The definition of observability data is to collect *all* the unstructured data that’s created within applications (whether server-side or client-side) and the surrounding infrastructure. While the structure of this data varies by discipline, it is always transformed into four forms – metrics, logs, traces, and, more recently, events.

Current vendors generally think of these four types separately, with one used for logs, another for traces, a third for metrics, and yet another for analytics. However, when you combine these four types, you create the underpinnings of a common data store. The use cases of these common data types become immense because analytics, monitoring, and security all use the same underlying data types and thus should leverage the same store. The question is then less about how to collect and store the data (which is often the source of vendor lock-in), and more about how to use the combined data to create analysis that best informs and protects the business.

The convergence between developers and DevOps teams – and in this case eventually product as well – is that the same data is needed for all their use cases. With the same data, teams can increasingly speak the same language. Workflows that were painful before now become possible. (There’s no more finger-pointing between DevOps and developers.) The work efforts become more aligned around what drives the business and less about what each separate vendor tells you is most important. The roles then become blurred instead of having previously clean dividing lines.

Teams are increasingly driven by business goals and the top line. For DevOps, the focus is shifting from the current low bar of uptime and SLAs to those KPIs that correlate to revenue, churn, and user experience. And with business alignment, developers and DevOps are being asked to report differently and to justify their work efforts and prioritization.

For example, one large Fortune 500 retailer has monthly meetings across their engineering groups (no product managers included). They review the KPIs on which business leaders are focused, especially top-line revenue loss. The developers (not DevOps) select specific metrics and errors as leading indicators of revenue loss and break them down by type (e.g., crashes, error logs, ANRs), user impact (e.g., abandonment rate), and area of the app affected (e.g., startup, purchase flow).

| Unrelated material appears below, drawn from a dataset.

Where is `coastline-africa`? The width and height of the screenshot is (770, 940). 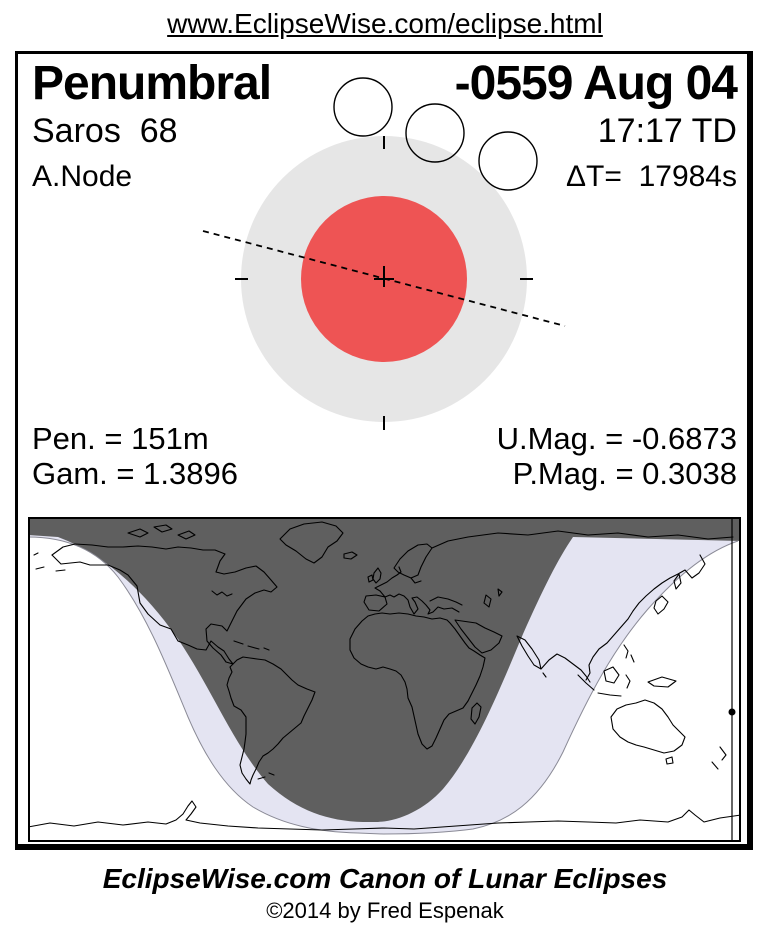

Notice there’s no mention of DevOps metrics. The group does not review the historically used metrics around uptime and SLAs because those are assumed… and are not actionable to prioritize work and better grow the business.

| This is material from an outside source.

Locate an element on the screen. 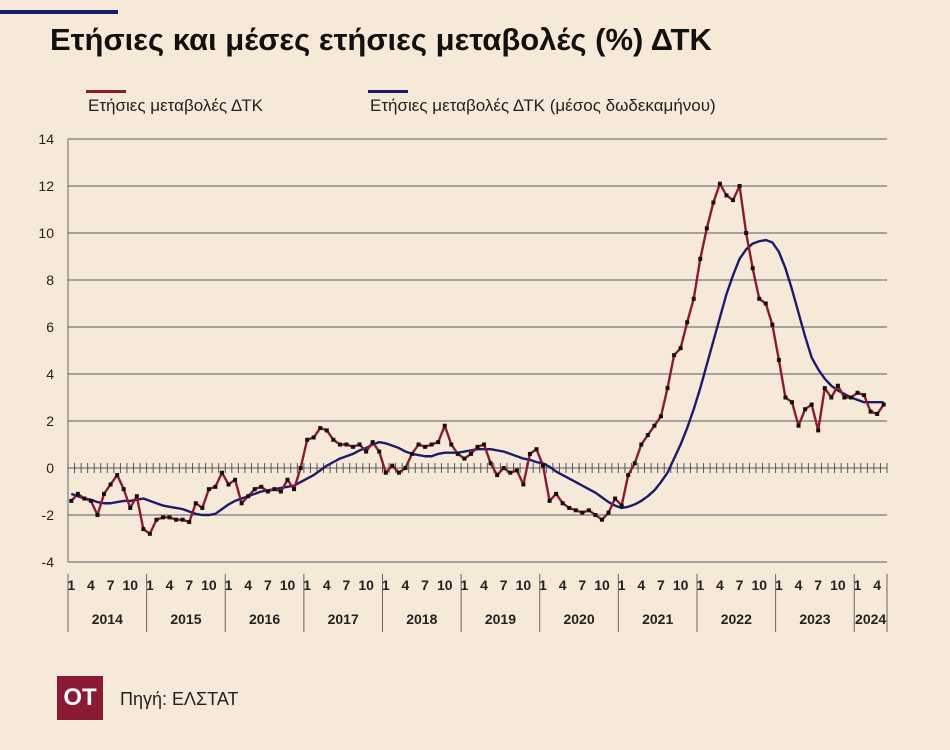 Image resolution: width=950 pixels, height=750 pixels. y-tick-label: -2 is located at coordinates (48, 515).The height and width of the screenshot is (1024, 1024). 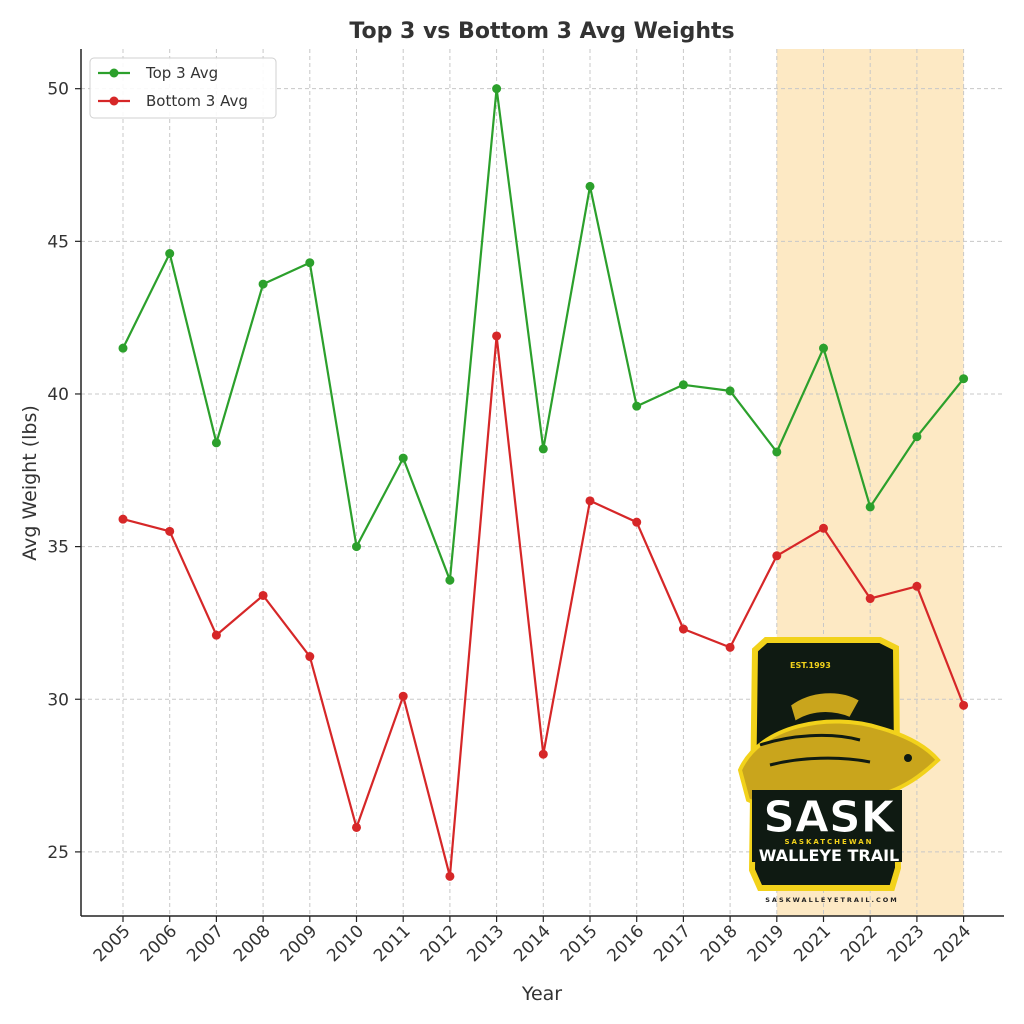 I want to click on legend: Top 3 Avg Bottom 3 Avg, so click(x=183, y=88).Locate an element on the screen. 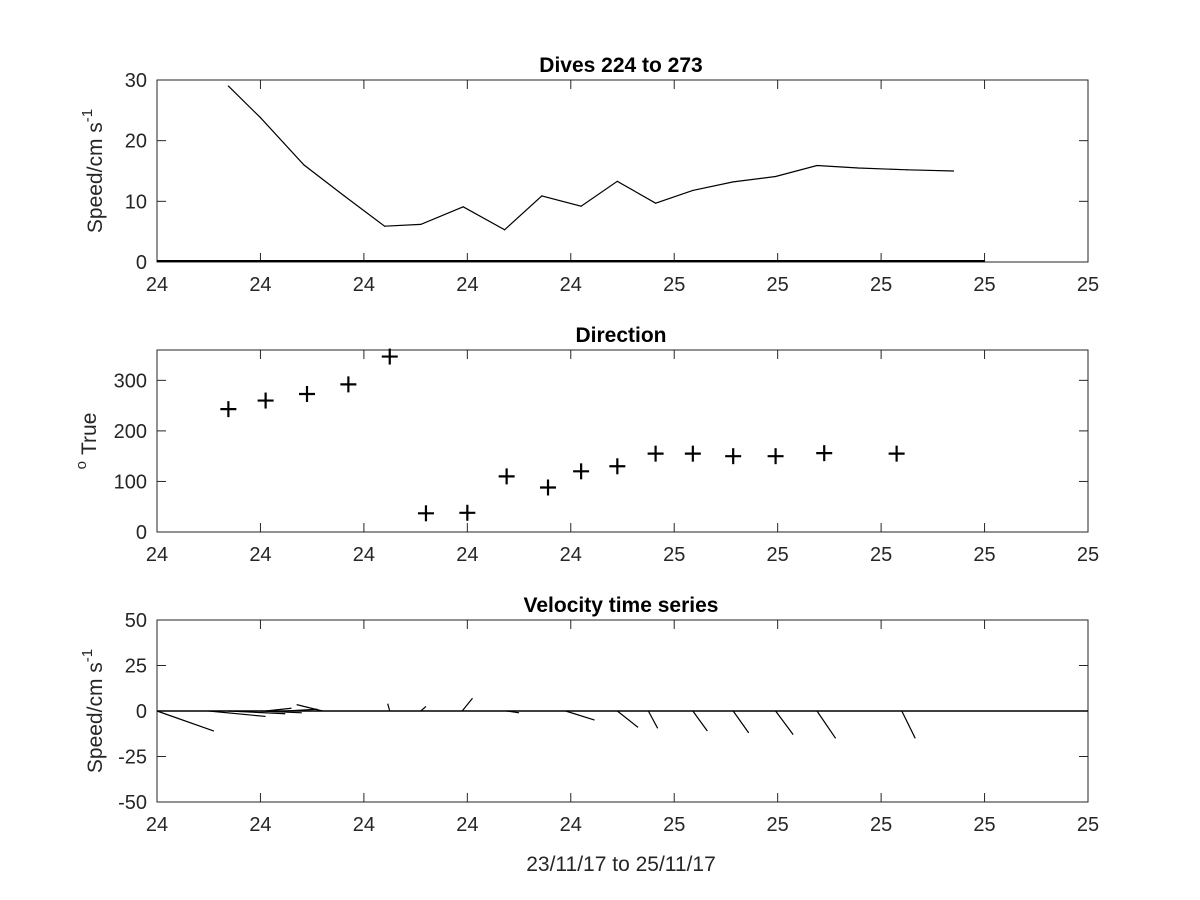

The goal is to prioritize developer and DevOps efforts to push business goals. This means engineering teams must now justify work, which requires total team investment into this new approach. In many ways, this is easier than the previous methodology of separately driving technical KPIs.

DevOps is not disappearing altogether, but it must evolve alongside the changing technology and business landscapes of today’s business KPI-driven world. Those in DevOps adapted to the rapid adoption of the cloud, and must adapt again to the fact that technological advancements and consolidation of data sources will impact them.

As cloud infrastructures become more modular and easier to maintain, vendors will further force a shift in the roles and responsibilities of DevOps. And as observability, analytics, and security data consolidates, a set of vendors will emerge – looking at Databricks, Confluent, and Snowflake – to manage this complexity. Thus, the data will become more accessible and easier to leverage, allowing developers and business leaders to connect the data to the true value – aligning work efforts to business impact.

DevOps must follow suit, aligning their efforts to goals that have the greatest impact on the business.